Closed zeenix closed 1 year ago

zeenix commented 3 years ago

In GitLab by @swsnr on Aug 28, 2021, 17:21

I use a zbus ObjectServer inside an application based on Glib's mainloop. Up to zbus 2.0.0-beta.3 I could just plug the file descriptor of zbus::Connection into glib with

pub fn source_add_connection_local<F: FnMut(&zbus::Message) + 'static>(
    connection: zbus::Connection,
    mut on_message: F,
) -> SourceId {
    let fd = connection.as_raw_fd();
    glib::source::unix_fd_add_local(
        fd,
        glib::IOCondition::IN | glib::IOCondition::PRI,
        move |_, condition| {
            debug!("Connection {file_descriptor} entered IO condition {:?}");
            match connection.receive_message() {
                Ok(message) => on_message(&message),
                Err(err) => error!(
                    log,
                    "Failed to process message on connection {}: {:#}", fd, err,
                ),
            }
            glib::Continue(true)
        },
    )
}

In the on_message callback I'd simply dispatch the message to the object server.

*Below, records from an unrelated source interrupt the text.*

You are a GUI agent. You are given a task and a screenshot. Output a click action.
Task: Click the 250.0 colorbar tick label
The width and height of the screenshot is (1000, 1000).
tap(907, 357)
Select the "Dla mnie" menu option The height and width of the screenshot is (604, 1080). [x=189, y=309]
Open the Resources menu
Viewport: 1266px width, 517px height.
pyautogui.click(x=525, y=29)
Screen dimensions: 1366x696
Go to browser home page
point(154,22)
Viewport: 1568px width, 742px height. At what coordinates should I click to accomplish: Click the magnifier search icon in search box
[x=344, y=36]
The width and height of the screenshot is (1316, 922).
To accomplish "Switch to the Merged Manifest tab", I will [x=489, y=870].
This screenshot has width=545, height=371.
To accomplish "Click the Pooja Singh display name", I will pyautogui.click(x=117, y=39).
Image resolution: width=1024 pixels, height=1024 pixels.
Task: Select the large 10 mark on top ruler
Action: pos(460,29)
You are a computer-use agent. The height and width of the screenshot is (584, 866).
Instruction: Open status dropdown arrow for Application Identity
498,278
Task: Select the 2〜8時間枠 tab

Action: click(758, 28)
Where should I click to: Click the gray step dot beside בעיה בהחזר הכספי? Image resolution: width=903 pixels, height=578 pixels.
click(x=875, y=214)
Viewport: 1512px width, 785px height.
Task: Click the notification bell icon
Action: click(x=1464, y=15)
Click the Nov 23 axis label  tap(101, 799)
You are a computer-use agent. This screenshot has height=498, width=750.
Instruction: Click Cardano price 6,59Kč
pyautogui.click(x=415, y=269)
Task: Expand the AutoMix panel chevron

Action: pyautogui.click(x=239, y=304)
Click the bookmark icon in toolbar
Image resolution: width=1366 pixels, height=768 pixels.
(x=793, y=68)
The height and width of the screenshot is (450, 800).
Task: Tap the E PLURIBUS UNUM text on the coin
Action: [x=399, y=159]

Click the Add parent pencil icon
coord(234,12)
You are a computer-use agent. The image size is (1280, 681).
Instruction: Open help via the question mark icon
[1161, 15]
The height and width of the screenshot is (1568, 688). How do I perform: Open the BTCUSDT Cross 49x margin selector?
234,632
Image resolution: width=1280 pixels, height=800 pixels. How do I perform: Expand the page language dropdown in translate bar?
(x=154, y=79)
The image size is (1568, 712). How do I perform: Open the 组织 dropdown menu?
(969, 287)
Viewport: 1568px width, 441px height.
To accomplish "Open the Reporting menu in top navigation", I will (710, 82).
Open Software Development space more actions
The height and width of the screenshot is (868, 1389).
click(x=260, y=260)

As of zbus-2.0.0-beta.4 this no longer works; for some reason the file descriptor never even enters the IN condition. In other words I never see the debug! log from above. I tried to make sense of the diff between beta.3 and beta.4, but it looks as if beta.4 migrated to async connections and I'm somewhat unfamiliar with async Rust.

Am I missing something obvious? What's the recommended way to integrate a zbus object server into an external event loop?

zeenix commented 3 years ago

Hi, I'm not sure either which change broke this code for you but since zbus now receives the message from the socket directly in an internal thread I'm not even sure the as_raw_fd API can be used/relied upon. I actually wanted to remove that but @elmarco needed it so we kept it so maybe he can shed some light here?

As for integration with glib, you actually don't need to create a source or use fd. Like with other async run times, all you need to do currently is to continuously call ObjectServer::try_handle_next (you can do that in a separate thread for example). Having said that, I'm currently working on removing the need to do that so hopefully that will be in 2.0.0-beta.7. i-e You'd then just setup the ObjectServer and keep it around and that's it.

zeenix commented 3 years ago

In GitLab by @elmarco on Aug 29, 2021, 23:17

Hi, I'm not sure either which change broke this code for you but since zbus now receives the message from the socket directly in an internal thread I'm not even sure the as_raw_fd API can be used/relied upon. I actually wanted to remove that but @elmarco needed it so we kept it so maybe he can shed some light here?

I relied on similar integration as @lunaryorn described, so I will likely hit the same issue when I upgrade zbus. Maybe the thread shouldn't be running betweehn try_handle_next() calls, so existing single-threaded loop code keep working with a FD watch.

zeenix commented 3 years ago

In GitLab by @swsnr on Aug 30, 2021, 20:31

[…] (you can do that in a separate thread for example)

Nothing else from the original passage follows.